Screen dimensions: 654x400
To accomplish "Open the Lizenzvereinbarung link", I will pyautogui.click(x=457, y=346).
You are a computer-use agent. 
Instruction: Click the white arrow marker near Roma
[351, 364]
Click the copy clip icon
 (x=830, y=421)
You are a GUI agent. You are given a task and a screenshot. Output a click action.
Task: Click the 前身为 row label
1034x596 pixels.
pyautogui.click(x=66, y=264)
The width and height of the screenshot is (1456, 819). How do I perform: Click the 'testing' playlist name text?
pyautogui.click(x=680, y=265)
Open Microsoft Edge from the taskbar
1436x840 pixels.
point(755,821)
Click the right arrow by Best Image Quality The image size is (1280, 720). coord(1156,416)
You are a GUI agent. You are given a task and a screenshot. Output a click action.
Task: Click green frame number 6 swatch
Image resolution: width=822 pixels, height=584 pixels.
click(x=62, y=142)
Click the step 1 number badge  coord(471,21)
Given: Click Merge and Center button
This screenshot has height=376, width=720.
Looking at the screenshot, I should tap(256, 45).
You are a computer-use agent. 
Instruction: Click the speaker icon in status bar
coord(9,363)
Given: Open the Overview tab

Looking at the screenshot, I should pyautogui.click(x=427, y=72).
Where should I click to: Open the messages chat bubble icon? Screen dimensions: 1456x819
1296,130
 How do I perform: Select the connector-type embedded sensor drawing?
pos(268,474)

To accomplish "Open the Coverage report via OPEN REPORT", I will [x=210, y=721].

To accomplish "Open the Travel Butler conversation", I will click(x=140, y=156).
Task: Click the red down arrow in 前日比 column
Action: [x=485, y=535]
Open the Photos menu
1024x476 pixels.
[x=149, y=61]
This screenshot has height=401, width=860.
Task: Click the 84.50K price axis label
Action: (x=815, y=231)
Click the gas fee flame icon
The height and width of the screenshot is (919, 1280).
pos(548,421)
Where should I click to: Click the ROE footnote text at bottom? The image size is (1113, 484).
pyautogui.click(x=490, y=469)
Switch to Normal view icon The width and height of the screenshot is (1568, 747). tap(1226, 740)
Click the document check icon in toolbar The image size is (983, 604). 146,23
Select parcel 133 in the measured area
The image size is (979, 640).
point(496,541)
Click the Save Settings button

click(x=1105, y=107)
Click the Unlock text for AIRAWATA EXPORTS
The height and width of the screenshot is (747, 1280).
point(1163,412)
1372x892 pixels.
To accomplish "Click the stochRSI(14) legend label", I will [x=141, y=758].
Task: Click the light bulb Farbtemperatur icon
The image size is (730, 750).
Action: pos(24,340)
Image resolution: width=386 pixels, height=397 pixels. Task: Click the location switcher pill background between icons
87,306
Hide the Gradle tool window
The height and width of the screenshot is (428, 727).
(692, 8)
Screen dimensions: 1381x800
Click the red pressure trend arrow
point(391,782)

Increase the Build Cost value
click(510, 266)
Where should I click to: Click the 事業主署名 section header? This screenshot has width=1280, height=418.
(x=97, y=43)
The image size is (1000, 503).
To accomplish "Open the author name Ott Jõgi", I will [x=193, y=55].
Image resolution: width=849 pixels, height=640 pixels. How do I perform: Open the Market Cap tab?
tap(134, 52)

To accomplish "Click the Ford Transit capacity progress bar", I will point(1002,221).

******

할 일:
"Where should I click to: Click the 事業主署名"이 들어 있는 줄로 시작해서 "tap(134, 52)"이 들어 있는 줄로 끝나는 부분을 한 줄도 빼지 말고 다시 적되, 답에 나온 좌표 숫자만 하나하나 -16만큼 조정해 주세요.

작성한 답변:
Where should I click to: Click the 事業主署名 section header? This screenshot has width=1280, height=418.
(x=81, y=27)
The image size is (1000, 503).
To accomplish "Open the author name Ott Jõgi", I will [x=177, y=39].
Image resolution: width=849 pixels, height=640 pixels. How do I perform: Open the Market Cap tab?
tap(118, 36)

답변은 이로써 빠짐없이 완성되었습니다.